Referring to content as the idea and canvas as the medium, Droga outlined how not many people speak of the content. Yes, there has been too much talk on the new canvases and less on ideas. He followed it up with this example, for Newcastle beer.
 

Also read: ‘Teaser’ for a Trailer - Newcastle's ‘Mega Huge Football Game Ad’

“You can bend things to your will. People were sick of (so much around) Super Bowl – they wanted to go somewhere else,” explained Droga.

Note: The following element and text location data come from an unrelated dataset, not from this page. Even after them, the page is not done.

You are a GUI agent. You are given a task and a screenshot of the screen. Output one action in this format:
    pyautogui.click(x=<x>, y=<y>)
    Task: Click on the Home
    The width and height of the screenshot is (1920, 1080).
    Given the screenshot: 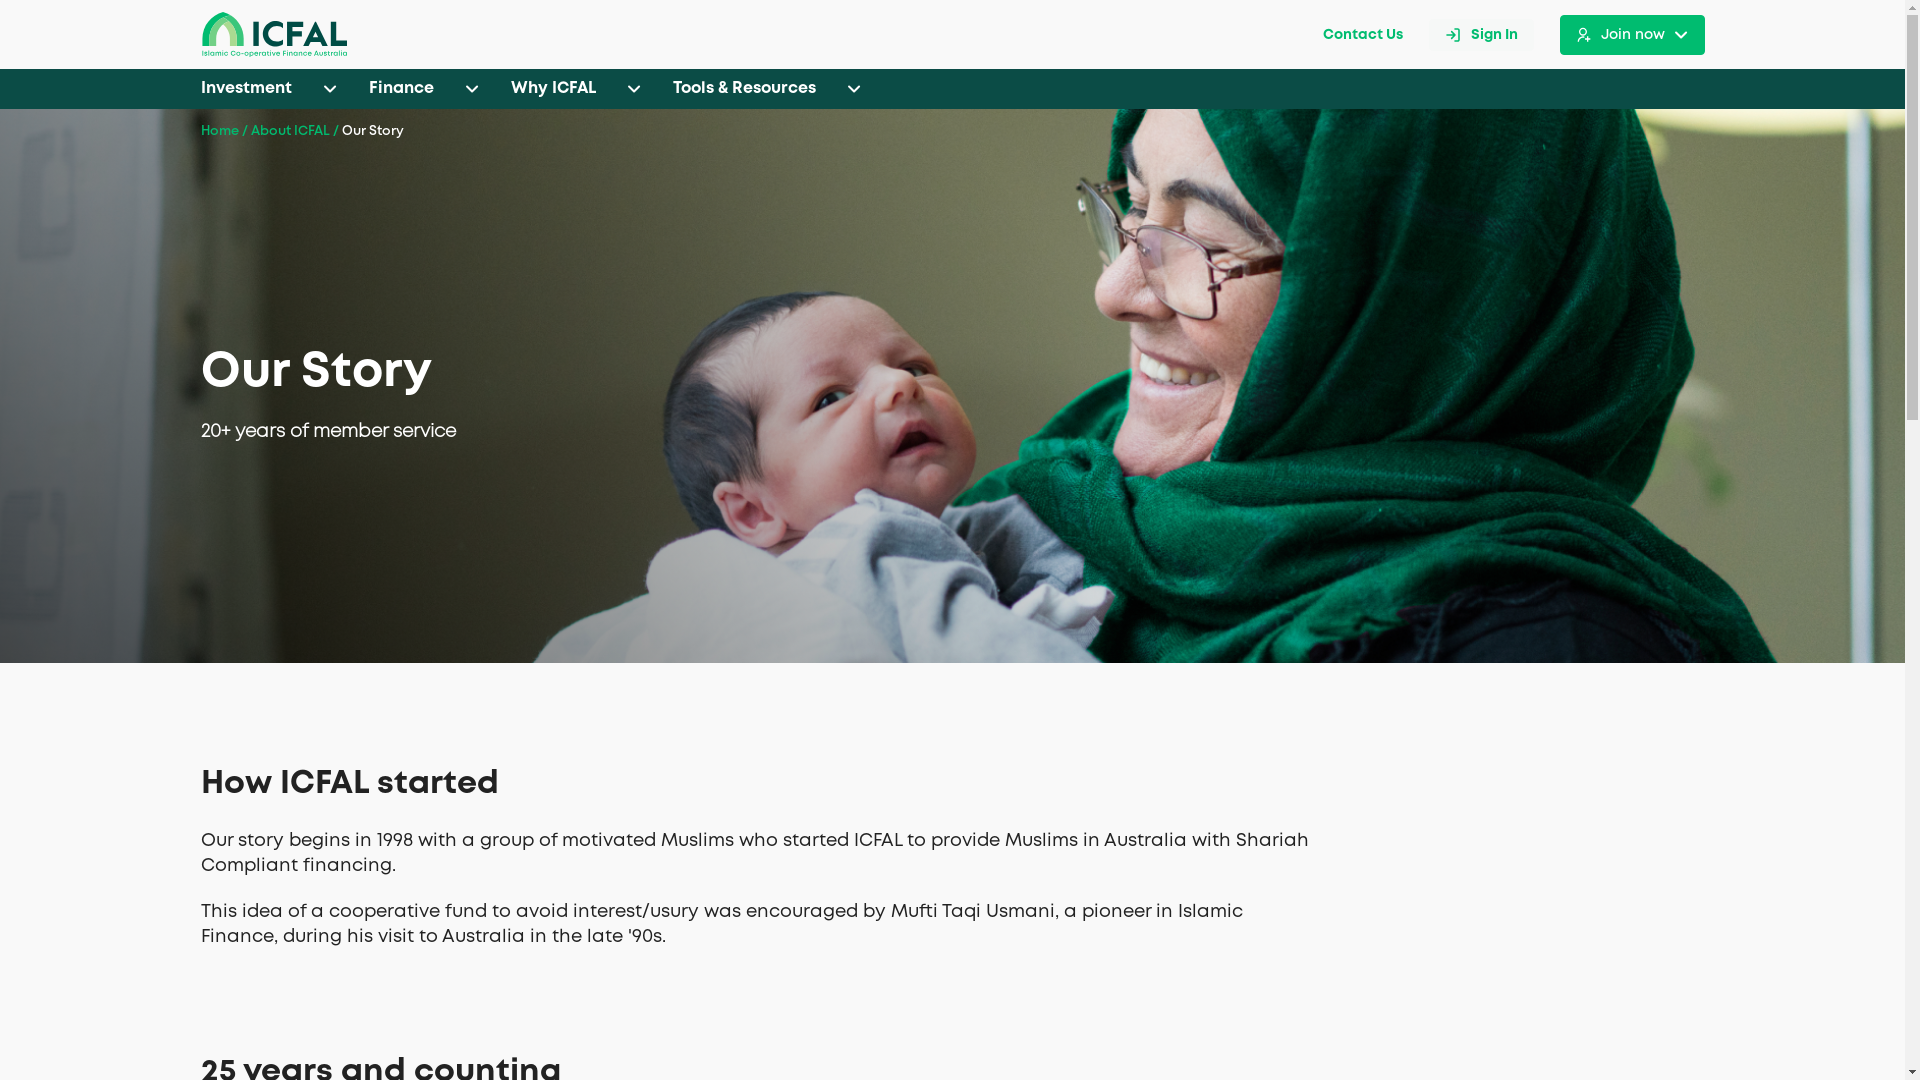 What is the action you would take?
    pyautogui.click(x=219, y=132)
    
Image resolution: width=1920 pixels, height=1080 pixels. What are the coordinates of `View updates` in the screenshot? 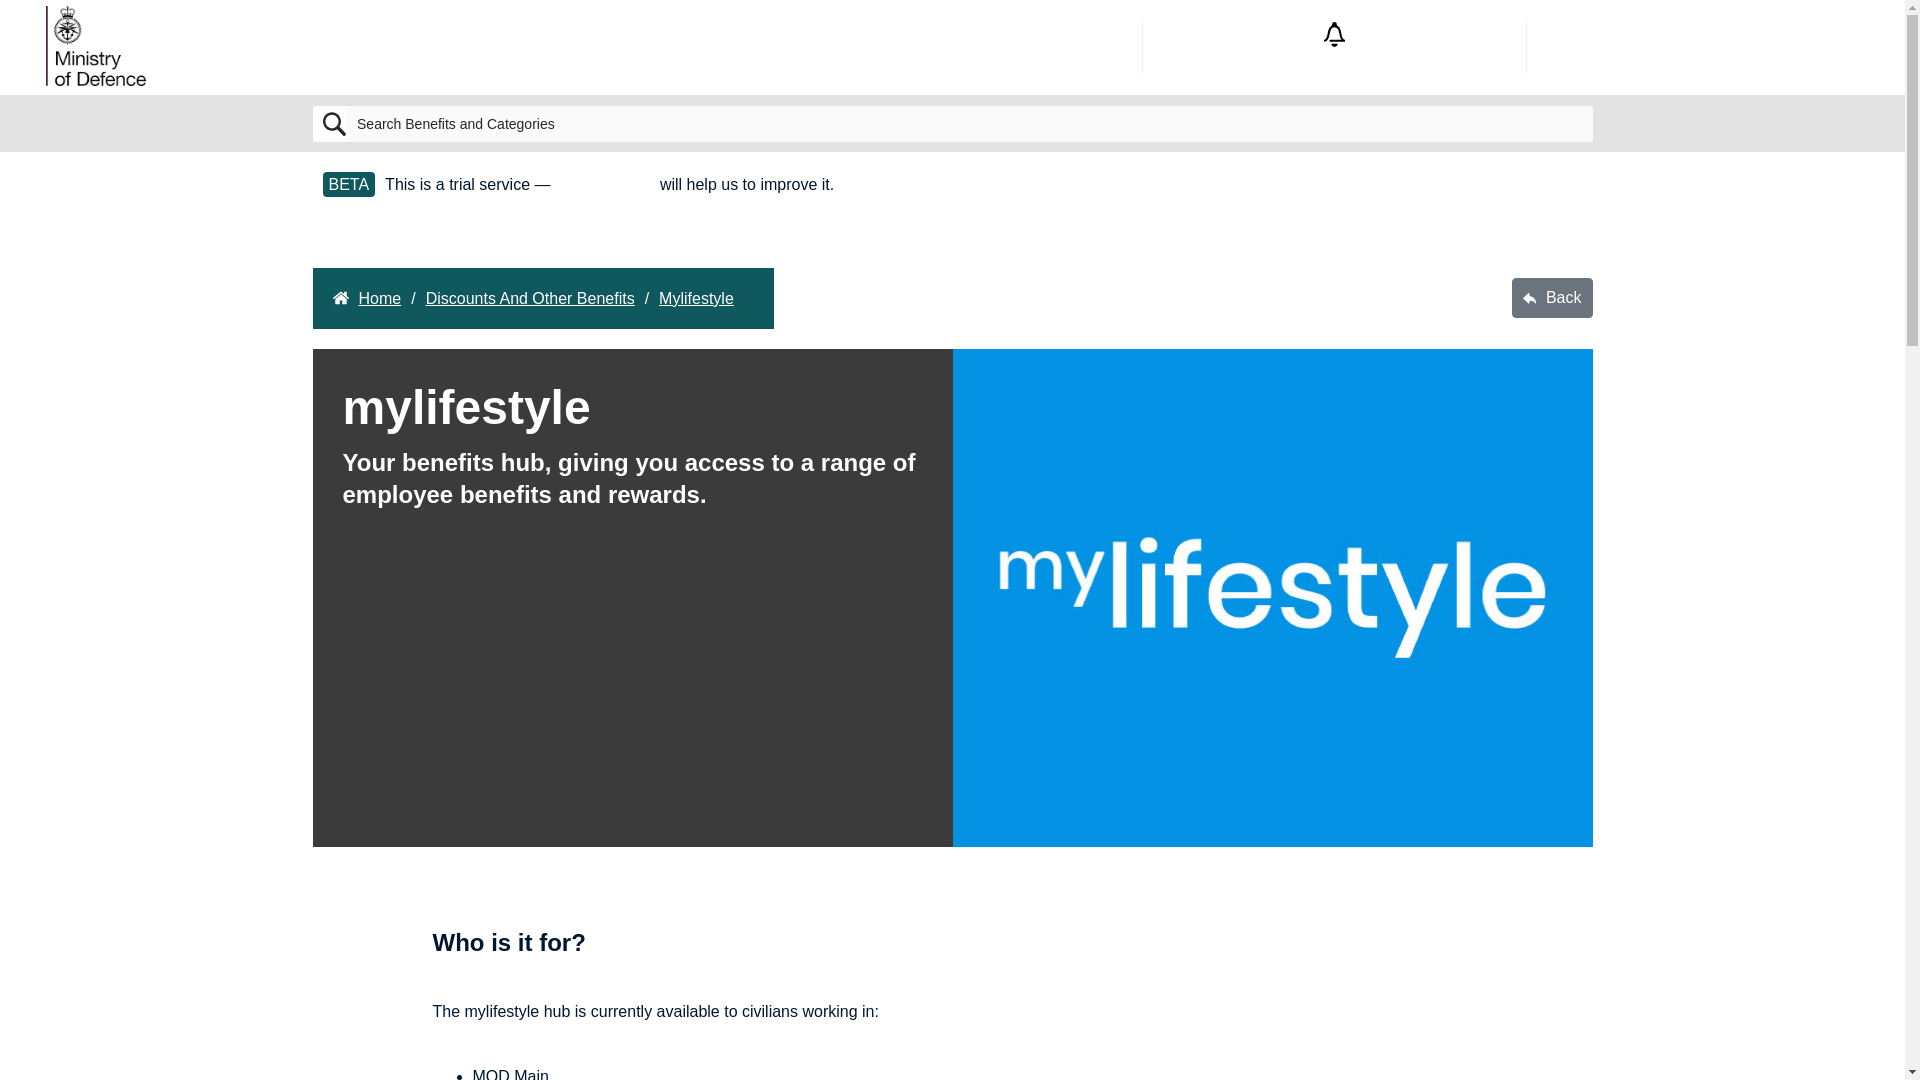 It's located at (1334, 48).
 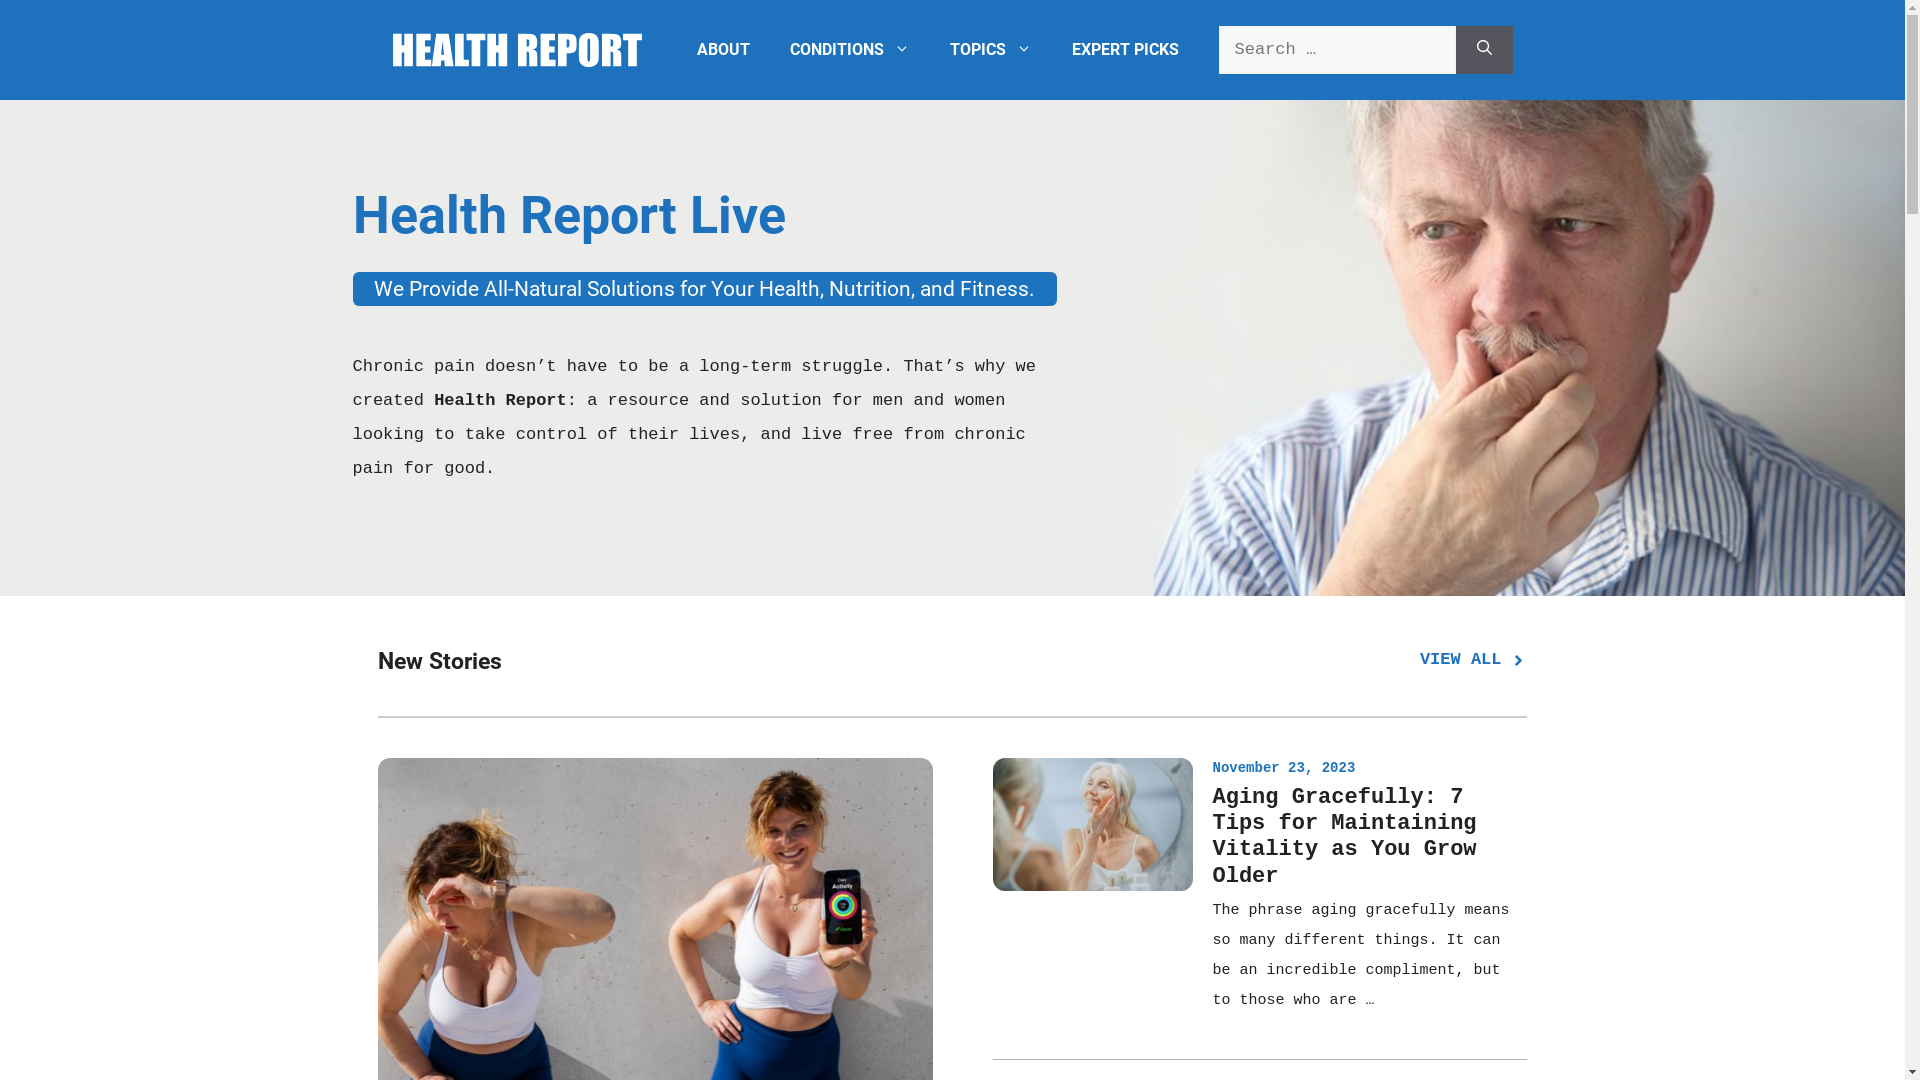 I want to click on EXPERT PICKS, so click(x=1126, y=50).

Presenting a teaser of what is to follow from Newcastle, the Droga5 founder outlined the next campaign: ifwewon.com Timed to coincide with the American Independence Day, 4 July, the theme of the campaign is ‘What if Britain had won the war’. The teaser suggests that the campaign will play in ‘Independence Eve’. It will have 30 different components, said the speaker.
 
‘Collaboration is a wonderful and dangerous word’
 
Asked by Rogers for his views as a creative on ‘collaboration’, Hegarty emphasised on the difference between ‘pure creativity’ and ‘applied creativity’. The ‘pure creatives’ don’t want to sit in a room with a host of others, he said. “Collaboration is a wonderful and dangerous word. There seems to be a belief that you can get eight people in a room ‘collaborate’.  I think that’s bull ****, because that inevitably leads to consensus, not collaboration,” he argued.
 
While ceding that collaboration is a necessity, Droga explained, “But it’s not about agreeing on the idea. There has to be purity in the idea. I am not interested in user generated content – I am interested in user generated communities.”
 
Hegarty also noted that there exists a ‘huge danger’ in getting creative people ‘too close’ to the clients.
 
“Clients like the fact that they are interacting with creative people - until someone tells them to **** off. They then call up the creative head to complain,” he said. A degree of distance helps, contended the creative head, with and reasoned: “If you’re too engaged with what the client is doing, you start thinking like them.”
 
The data conundrum
 
On the subject of data, Hegarty noted that data has always been important, but rubbished the notion that data – or ‘big data – ‘is the solution to every problem’. His argument was that when everyone looks at the same data, it’s what one does with it that matters. “There are no facts on the future,” he surmised.
 
‘Reward people for their time’
 
Droga noted that the one enduring thing about advertising, through the change that has engulfed the canvases, has been ‘emotion’. He said, “We’re in the time business. Whether it’s music, creative or leisure, we’re trying to steal someone’s time. We need to create something that adds value to people in some way.”
 
The last words of the seminar were spoken by Hegarty, in response to Rogers’ request for a message to the audience: “Please tell the truth. Be true to each other. Through accepting that we have not created something great, we might go to creating something great.”
 
This made one think of what Droga has said in the course of the talk of the heavyweights. He had said that 90 per cent of the industry talks about others' work; it’s the rest of them ‘that actually get it’.